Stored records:
-------

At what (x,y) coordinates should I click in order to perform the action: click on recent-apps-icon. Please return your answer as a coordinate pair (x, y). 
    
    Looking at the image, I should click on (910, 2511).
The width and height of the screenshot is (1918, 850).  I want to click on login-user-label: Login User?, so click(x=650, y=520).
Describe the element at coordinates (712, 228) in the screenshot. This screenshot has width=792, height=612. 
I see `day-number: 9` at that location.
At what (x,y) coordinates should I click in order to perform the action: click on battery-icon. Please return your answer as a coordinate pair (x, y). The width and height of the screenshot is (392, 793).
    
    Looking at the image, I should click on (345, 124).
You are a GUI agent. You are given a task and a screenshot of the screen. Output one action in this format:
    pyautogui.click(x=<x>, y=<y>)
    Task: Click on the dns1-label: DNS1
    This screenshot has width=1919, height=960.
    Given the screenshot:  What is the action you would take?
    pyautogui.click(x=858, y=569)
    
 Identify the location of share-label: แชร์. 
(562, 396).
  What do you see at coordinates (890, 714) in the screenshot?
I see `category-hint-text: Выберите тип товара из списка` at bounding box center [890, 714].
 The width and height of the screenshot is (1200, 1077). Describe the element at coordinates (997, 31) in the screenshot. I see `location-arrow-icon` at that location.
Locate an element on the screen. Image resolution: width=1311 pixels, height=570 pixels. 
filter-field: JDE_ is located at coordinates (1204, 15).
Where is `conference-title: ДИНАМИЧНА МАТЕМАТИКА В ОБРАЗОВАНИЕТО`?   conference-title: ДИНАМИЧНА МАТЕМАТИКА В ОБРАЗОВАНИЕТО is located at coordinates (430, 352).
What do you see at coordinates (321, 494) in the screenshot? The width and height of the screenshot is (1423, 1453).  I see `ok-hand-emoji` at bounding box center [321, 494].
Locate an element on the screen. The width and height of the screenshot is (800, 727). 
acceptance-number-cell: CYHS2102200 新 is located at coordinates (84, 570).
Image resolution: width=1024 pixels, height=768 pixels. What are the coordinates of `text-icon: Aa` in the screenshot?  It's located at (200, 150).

-------

# Exercise requirements:
Please arrange the records, starting at the line containing "Locate an element on the screen. The" and ending at the end of the records, as a Markdown table with the columns Row and Line. Leave out blank lines.

# The completed task:
| Row | Line |
|---|---|
| 1 | Locate an element on the screen. The width and height of the screenshot is (800, 727).  |
| 2 | acceptance-number-cell: CYHS2102200 新 is located at coordinates (84, 570). |
| 3 | Image resolution: width=1024 pixels, height=768 pixels. What are the coordinates of `text-icon: Aa` in the screenshot?  It's located at (200, 150). |